The councilwoman, regarded as de Blasio’s favored candidate to replace term-limited Council Speaker Melissa Mark-Viverito next year, indicated the Council’s budget response in March would reflect these concerns.
“We think we should save more. There are probably opportunities to save more,” she said. “Can we do more? I think we can. And we’re going to figure out within our budget.”
Ferreras-Copeland, however, acknowledged that the stock market surge that followed Trump’s win and the president’s promised infrastructure agenda could mean more cash in city coffers.
The mayor has made defying Trump the central theme of his re-election campaign. Today, he reiterated his commitment to “keeping families together”—fighting federal efforts to deport undocumented immigrants unless the individuals have committed violent crimes—and asserted foreign-born business owners are “fueling our economy.”

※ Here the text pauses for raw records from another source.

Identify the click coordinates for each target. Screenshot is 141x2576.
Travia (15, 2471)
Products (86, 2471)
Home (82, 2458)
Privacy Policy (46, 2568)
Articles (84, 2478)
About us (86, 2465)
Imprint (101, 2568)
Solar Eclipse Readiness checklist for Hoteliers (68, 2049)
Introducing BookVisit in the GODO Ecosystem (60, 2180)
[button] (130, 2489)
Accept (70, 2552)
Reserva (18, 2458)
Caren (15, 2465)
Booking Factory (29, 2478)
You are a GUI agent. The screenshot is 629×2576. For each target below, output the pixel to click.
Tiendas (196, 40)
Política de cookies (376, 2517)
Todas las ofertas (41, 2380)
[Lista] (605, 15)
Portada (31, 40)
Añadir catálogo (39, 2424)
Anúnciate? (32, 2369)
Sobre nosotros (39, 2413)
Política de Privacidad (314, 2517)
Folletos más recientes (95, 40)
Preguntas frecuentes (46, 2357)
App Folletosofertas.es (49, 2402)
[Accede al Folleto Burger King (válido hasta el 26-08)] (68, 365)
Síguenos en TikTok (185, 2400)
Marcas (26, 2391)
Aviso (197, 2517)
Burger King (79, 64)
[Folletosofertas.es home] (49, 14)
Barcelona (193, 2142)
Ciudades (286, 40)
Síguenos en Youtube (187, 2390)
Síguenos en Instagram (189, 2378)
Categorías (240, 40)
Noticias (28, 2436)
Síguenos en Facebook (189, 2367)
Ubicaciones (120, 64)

Staten Island Borough President James Oddo, a Republican close to de Blasio, told the Observer that the potential loss of federal dollars should be a “genuine concern.”
“We’re looking at a staredown which is kind of scary,” Oddo said after an unrelated event this morning, a few hours before the preliminary budget presser. “The president campaigned on it, I think he believes strongly in the anti-sanctuary stance he has. The mayor is equally passionate about his position. At the end of the day, I think you have a New Yorker in the White House I don’t think wants to hurt New York. I don’t know what’s going to happen.”
Madina Toure contributed reporting to this story.